## DOCUMENTO DE ORIGEM
- - - - - - -
Todos os males da Europa
Por Marcin
Król
"O velho
continente enfrenta, ao mesmo tempo, uma crise económica moderada, uma grave
crise política, uma dramática crise de civilização e uma crise espiritual que
pode ser mortal, avisa o filósofo polaco Marcin Król.
Sabemos que a
Europa esteve quase sempre em crise. A diferença entre uma apreensão permanente
da crise tal como era sentida no passado e a situação actual tem a ver com o
facto de que, antigamente, a Europa mantinha uma capacidade de auto-reflexão e
autocrítica que lhe permitia ultrapassar as crises sucessivas. Essa faculdade
já não está ao seu alcance. A Europa de antes já não existe, simplesmente.
É-nos difícil
imaginar o futuro do mundo sem a Europa, talvez não a Europa líder, mas a
Europa portadora de normas básicas, bem como de princípios para nós próprios e
para as gerações futuras. A Europa é a nossa forma de existência, a única que
temos. Quando a Europa foge, desaparece e enfraquece ao extremo, olhamos para
ela sem saber o que fazer.
- - - - - - -
## DADOS DA LISTAGEM
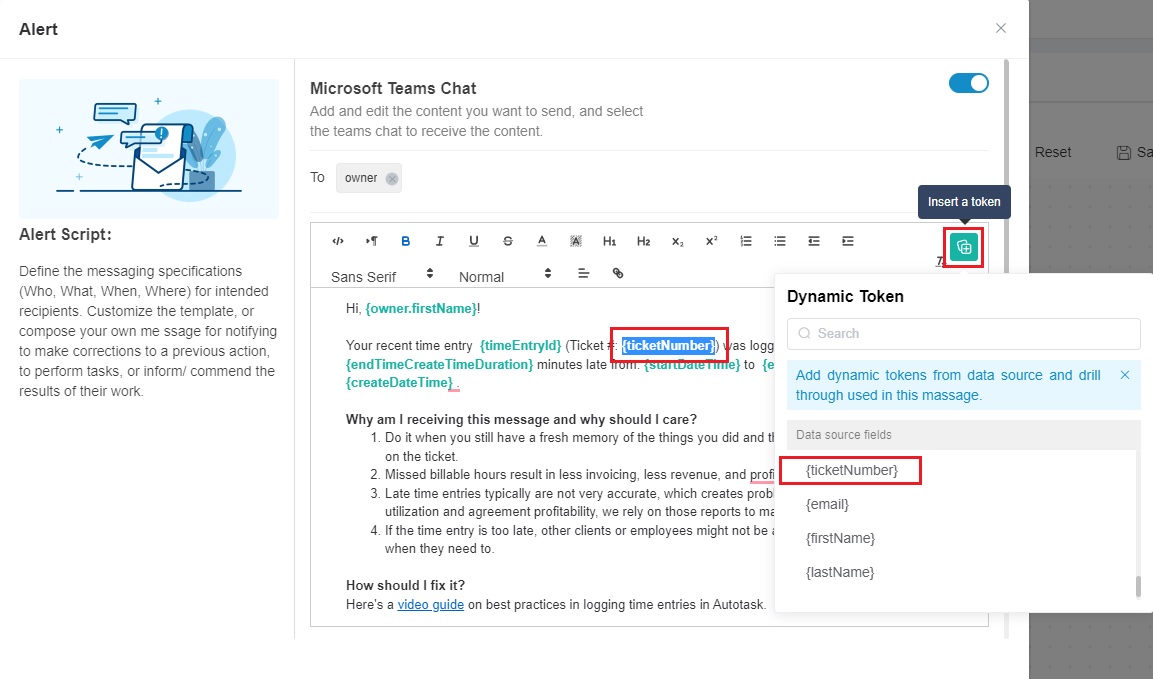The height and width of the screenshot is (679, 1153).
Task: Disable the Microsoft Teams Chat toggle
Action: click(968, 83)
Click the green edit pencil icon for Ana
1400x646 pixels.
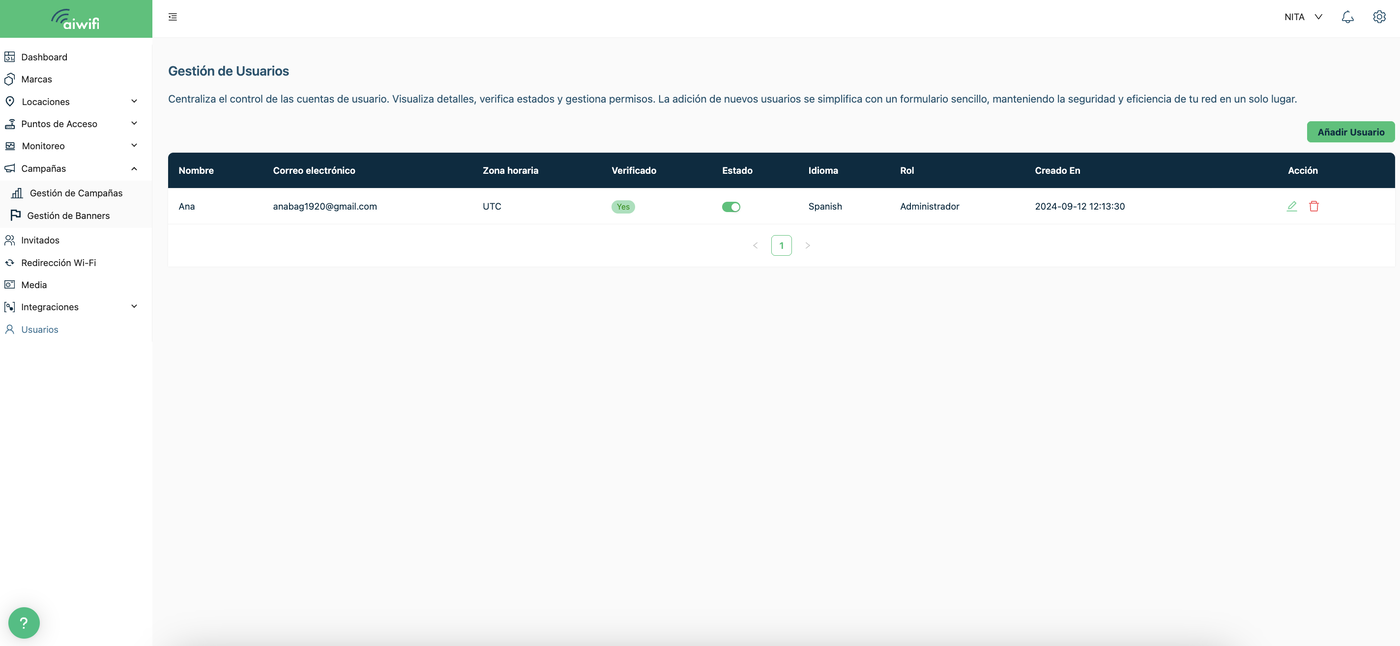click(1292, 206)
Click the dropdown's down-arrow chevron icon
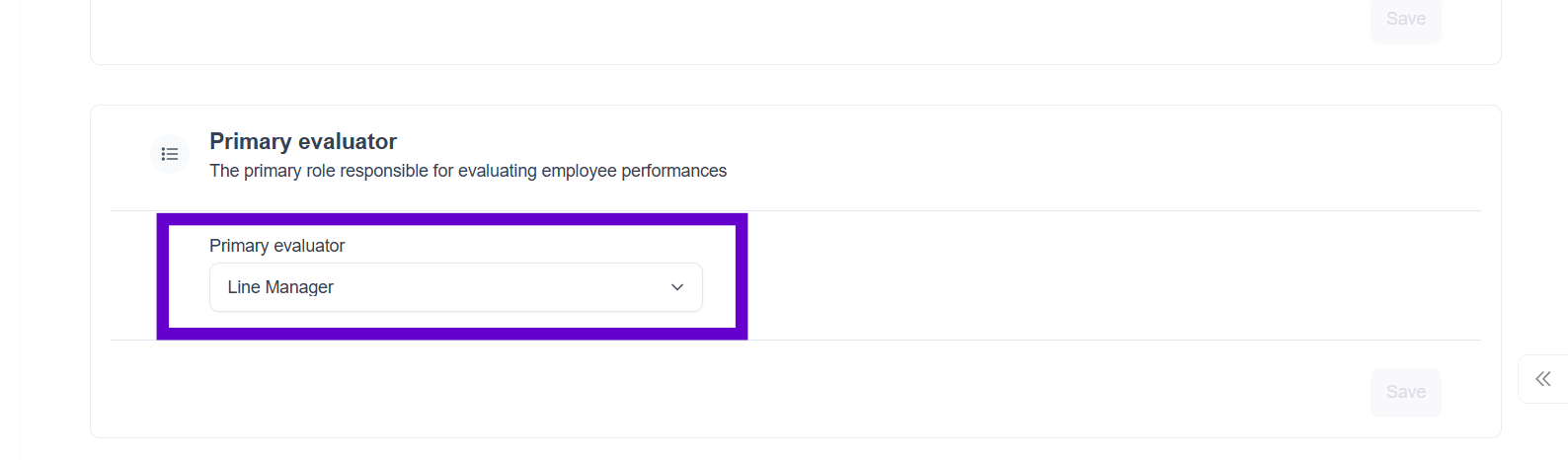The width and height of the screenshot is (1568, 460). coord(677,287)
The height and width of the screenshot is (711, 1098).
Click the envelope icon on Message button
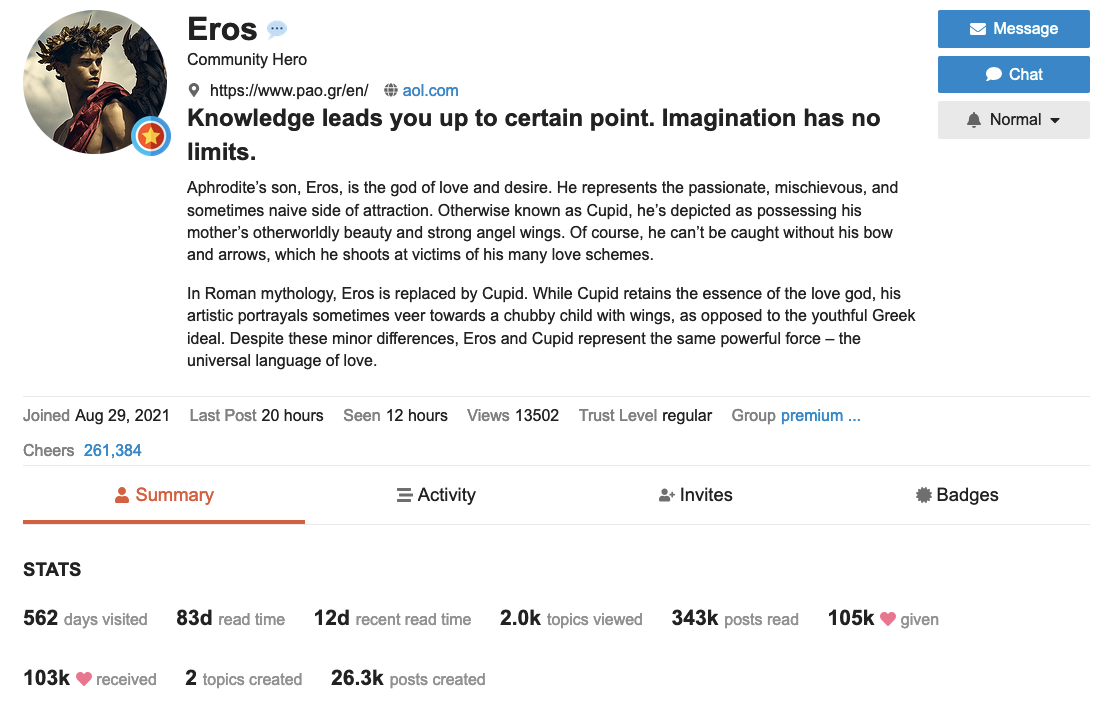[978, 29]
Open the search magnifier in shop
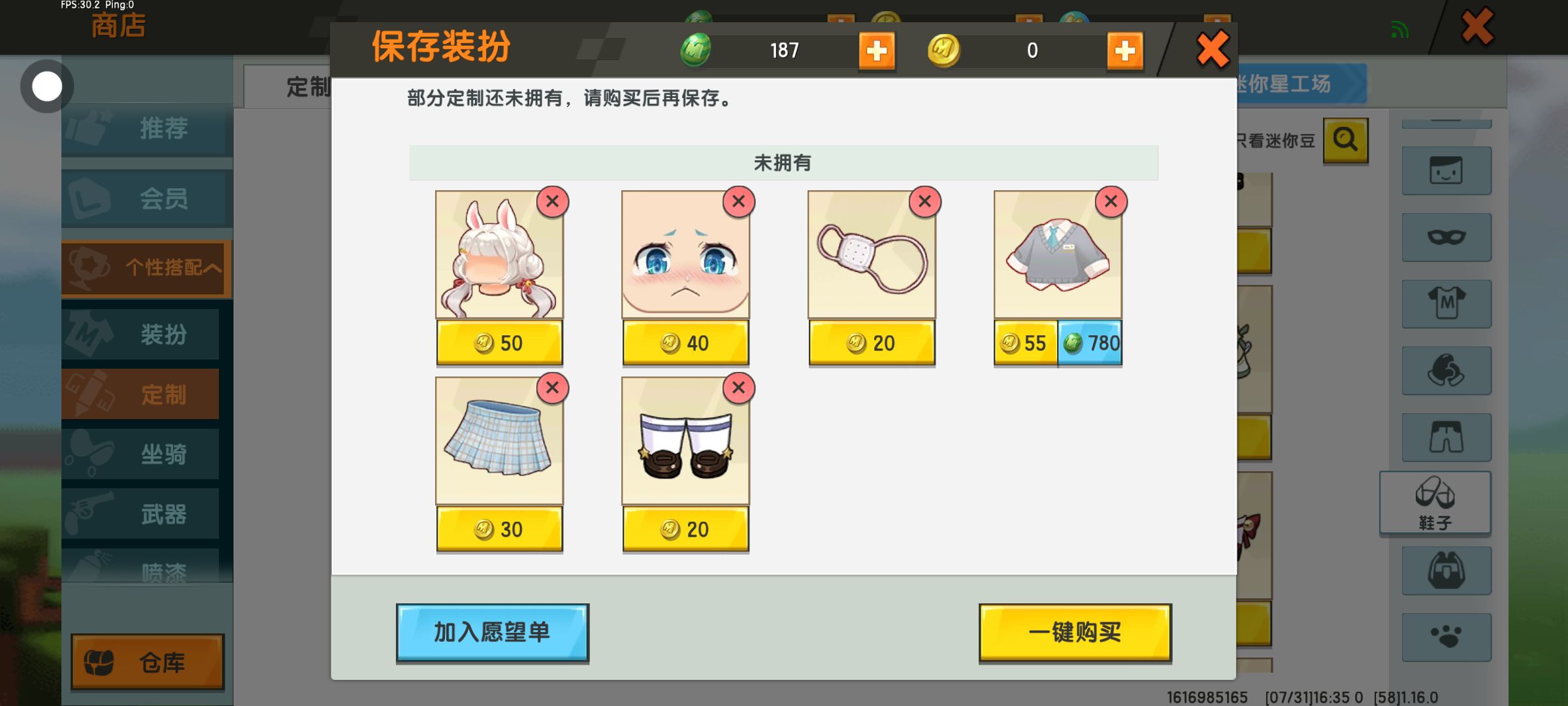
- - - - - - -
## OBJETIVO
Transcreva, por favor, o trecho do texto sobre as crises da Europa que vai de "Sabemos que a" até "o que fazer.".

## RESPOSTA CORRETA
Sabemos que a
Europa esteve quase sempre em crise. A diferença entre uma apreensão permanente
da crise tal como era sentida no passado e a situação actual tem a ver com o
facto de que, antigamente, a Europa mantinha uma capacidade de auto-reflexão e
autocrítica que lhe permitia ultrapassar as crises sucessivas. Essa faculdade
já não está ao seu alcance. A Europa de antes já não existe, simplesmente.
É-nos difícil
imaginar o futuro do mundo sem a Europa, talvez não a Europa líder, mas a
Europa portadora de normas básicas, bem como de princípios para nós próprios e
para as gerações futuras. A Europa é a nossa forma de existência, a única que
temos. Quando a Europa foge, desaparece e enfraquece ao extremo, olhamos para
ela sem saber o que fazer.